Beauty is a very good tool to replicate the existing class structures that we have in place, because the more that you achieve the beauty standard, yes, you personally are improving your economic standing, and your social standing, and your mate selection and all that, but you are also, in the same way, compounding the existing social status that oppresses all of the things you were before.

How possible is it to actually opt out of beauty culture? Because you can forsake makeup or shaving or what have you, but is that really the same thing as opting out of a system that, arguably, permeates every aspect of how we see one another?

It’s tough because there is this negotiation of who has the privilege to opt out, and what different types of tenets of beauty standards you possess. There was this one book I read before while I was writing the initial manuscript, called Perfect Me by Heather Widdows, and she described that there’s these four main tenets of beauty standards: thinness, firmness, smoothness, and youthfulness. So it’s like you have these four very broad tenets of beauty standards, and you can possess a bit more of one, or you can let go of one if you possess more of another. It’s this constant negotiation of how much of one you possess in relation to another [that dictates] how much you’re able to opt out of beauty standards without [as much] stigma.

I have certain beauty privileges. I’m fairly, still, [considered] in the youthful category. I’m feminine-presenting, and I am largely considered a thin person. So, with those, I can get away with not shaving my armpits because it’s like, “Oh, well, you’re otherwise thin and feminine-presenting, so sure. And you’re young, so that’s considered more forgivable.”
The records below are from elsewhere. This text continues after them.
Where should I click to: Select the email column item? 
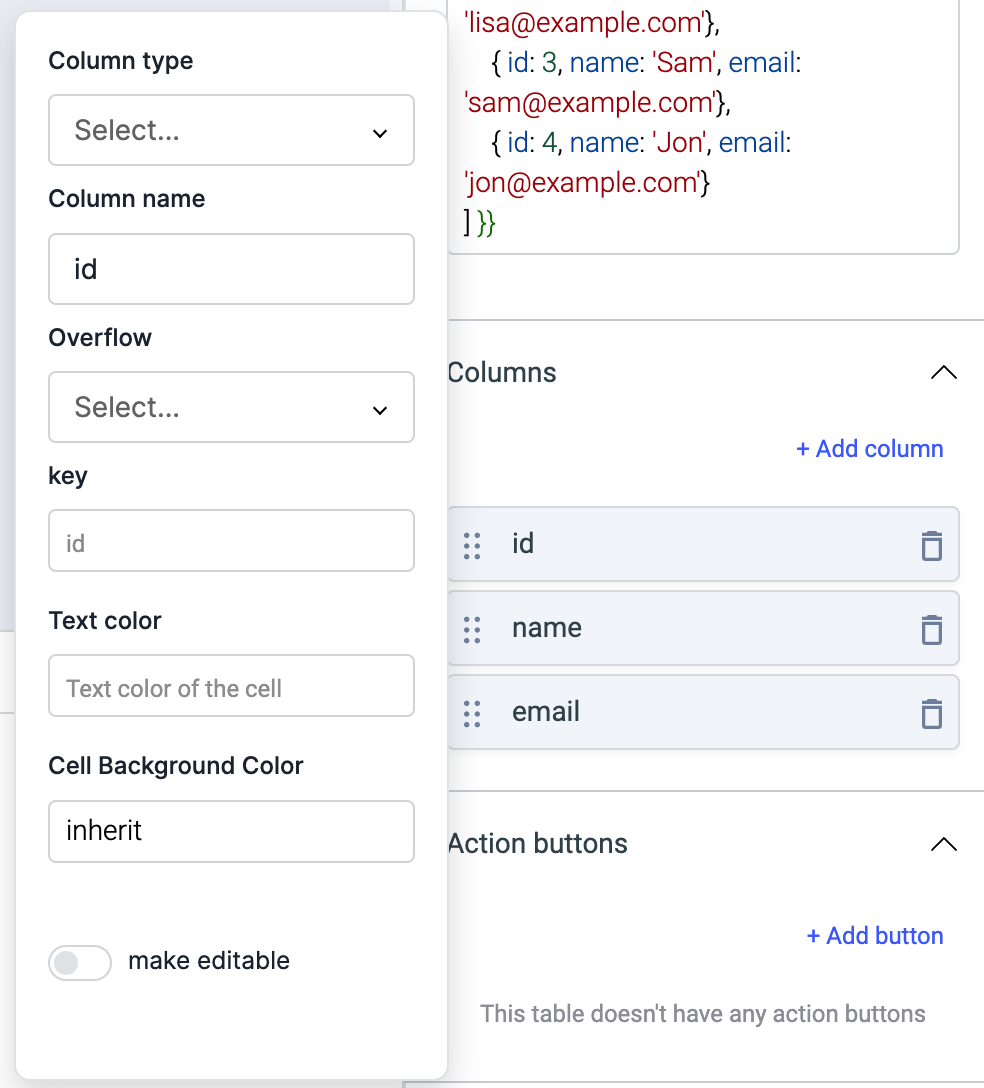(x=700, y=713)
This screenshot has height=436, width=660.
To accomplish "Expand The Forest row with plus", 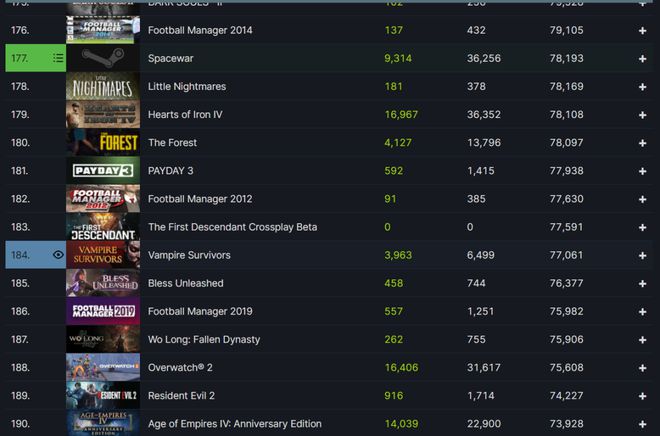I will click(642, 143).
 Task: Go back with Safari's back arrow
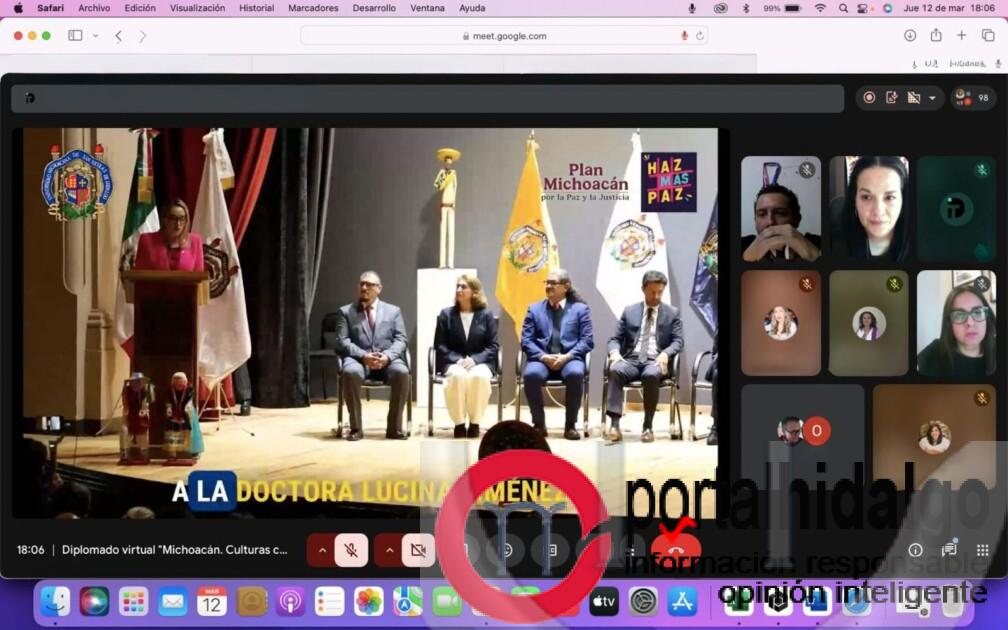(x=118, y=35)
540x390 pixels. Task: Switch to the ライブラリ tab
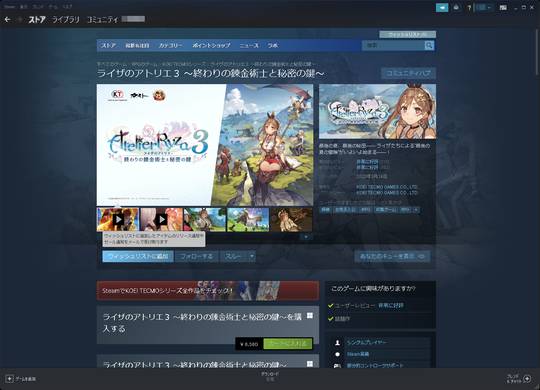[x=65, y=20]
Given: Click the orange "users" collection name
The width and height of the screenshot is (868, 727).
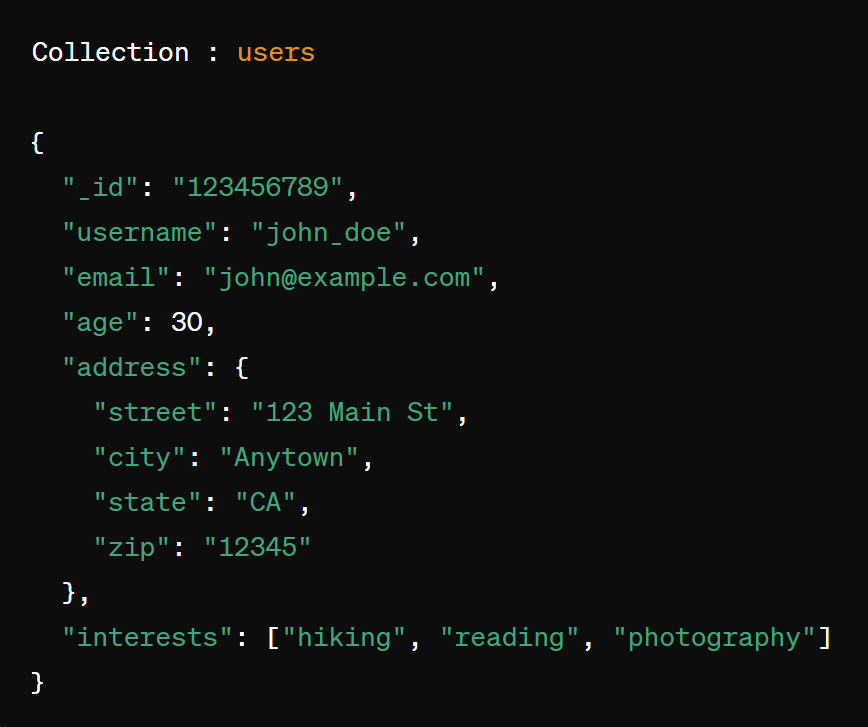Looking at the screenshot, I should click(276, 53).
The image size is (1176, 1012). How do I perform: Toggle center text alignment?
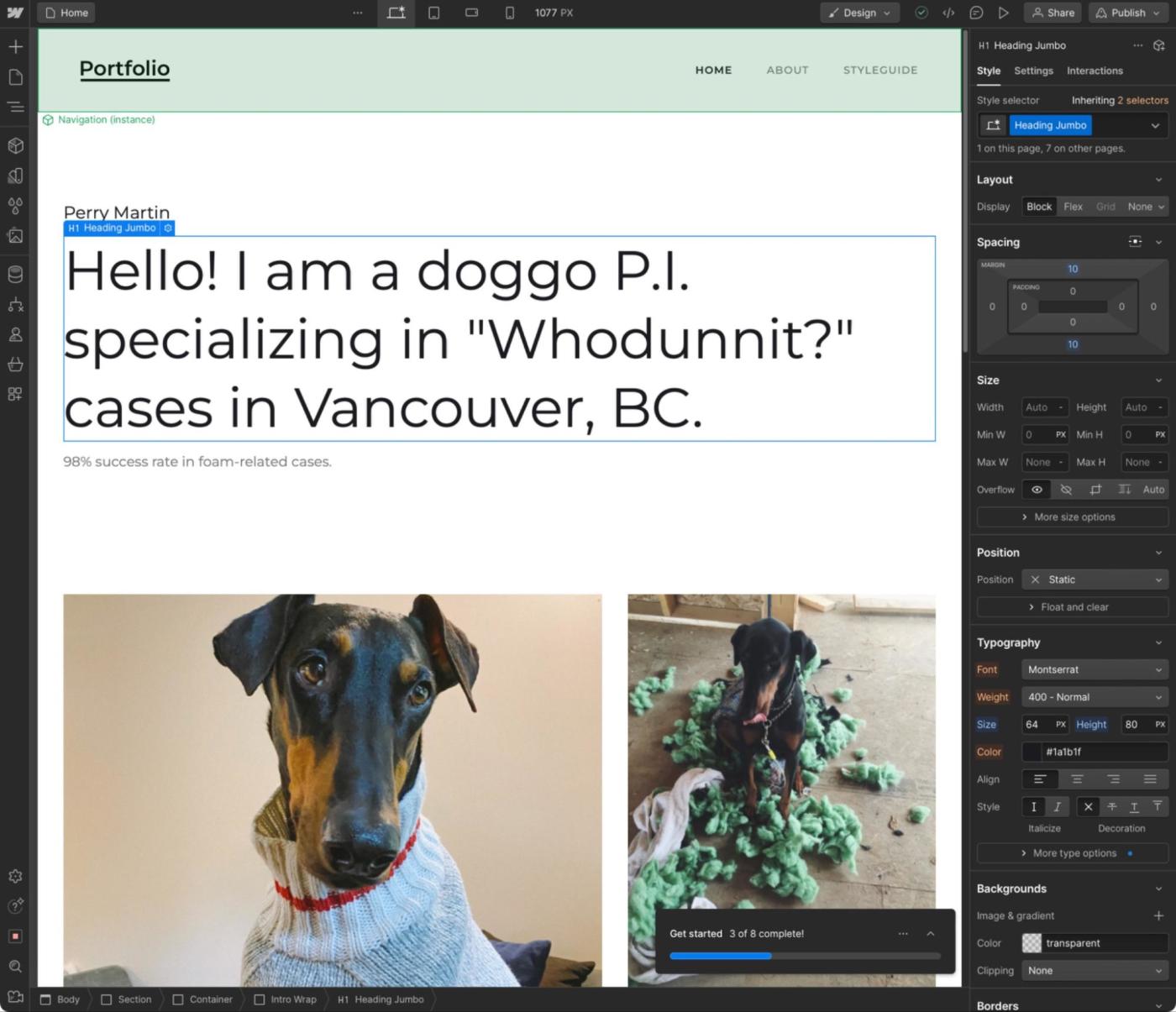click(x=1077, y=779)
I think you can push back depending on whatever your tastes are, or whatever aesthetics you prefer for yourself, can anyone truly just opt out? No figures really come to mind for me.
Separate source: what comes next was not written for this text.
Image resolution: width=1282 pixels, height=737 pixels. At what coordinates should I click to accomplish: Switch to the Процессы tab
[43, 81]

You have a following on social media. You are a beauty writer, which allows you to represent beauty in a more figurative sense beyond your literal appearance. So how do you think about your own social media platform and the strategy therein?
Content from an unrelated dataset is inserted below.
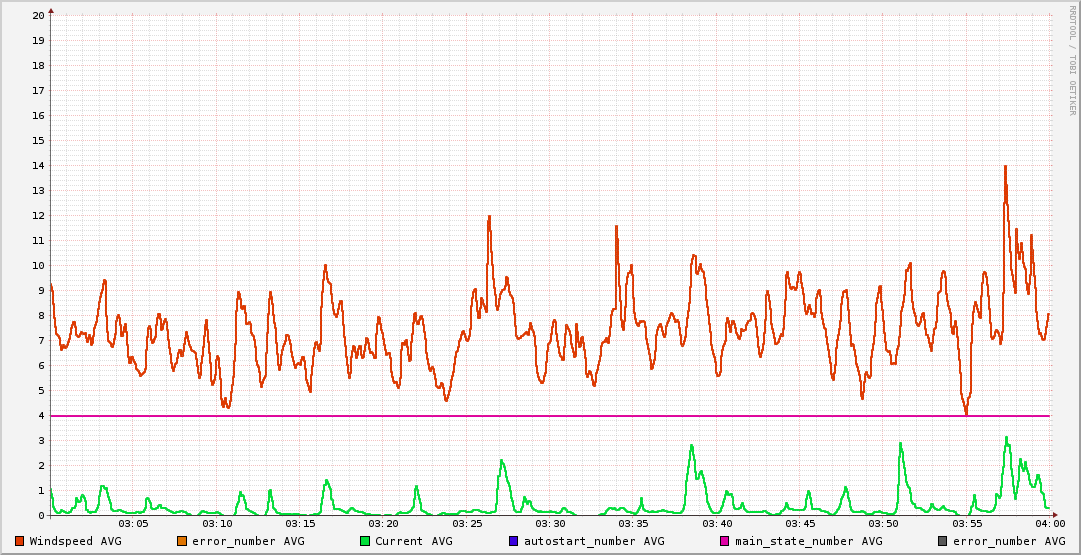The width and height of the screenshot is (1081, 555).
Task: Click the 03:30 time axis label
Action: (x=550, y=524)
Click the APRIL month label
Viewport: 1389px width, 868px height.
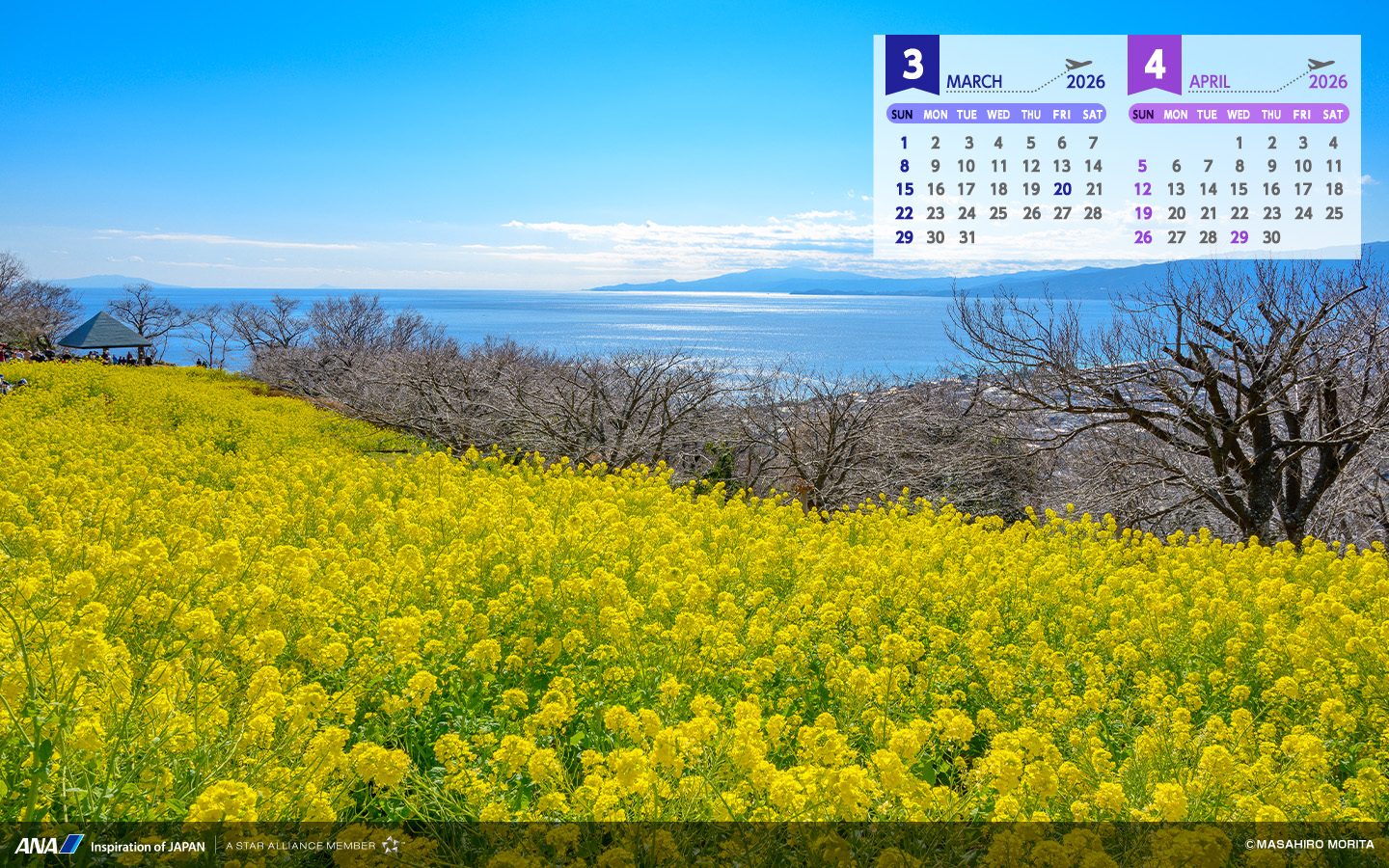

Social media just defines so much of appearance politics and beauty today. I feel like I had a much better handle on it five years ago. With the proliferation of so much beauty content, a lot of which is really well-made and thorough … I’ve become a very lazy person, and I’m not willing to commit to doing this very, very well-curated content. I don’t think I’m adding anything to that conversation.

I don’t know what to do about social media these days. In the past, when I did post more, I would try to be a little bit tongue-in-cheek with it. If I posted a really well-lit, nicely angled selfie, I would, in the next slide, post an outtake that I thought was funny. Because we all know that the result of one good selfie is a hundred outtakes.

I think that’s what I find interesting with other people’s content as well, and [particularly] other people who do influencing professionally and are doing really high-level Reels and videos. I always appreciate it when they put a behind-the-scenes thing in there.

You write a bit in the book about the bond of beauty editors and beauty writers. How have you experienced that bond in the relatively small beauty media space?

You get very intimate with one another in ways that, probably, HR would not approve of. Because beauty is very personal, you get to share a lot of your inner vulnerabilities with these people—for work, yes, but also intimacy begets intimacy, no matter the context. In most office environments, you wouldn’t necessarily talk about getting a breast augmentation or getting a nose job, whereas when you work at a beauty publication, that stuff is table stakes.

Sharing insecurities is, obviously, one of the fast-track ways to connect with someone, because connection requires vulnerability. … It’s such a great way to learn the experiences that have made the people around you. And then you get this consensus of people who have nothing to gain or lose by telling you to get or not get this procedure. A lot of them are just, honestly, like, “Dude, you don’t have to do this,” or like, “Have you thought of all of the things involved?” The context around [beauty], with these people who are very informed, is such a lifesaver.

This interview has been edited and condensed for clarity.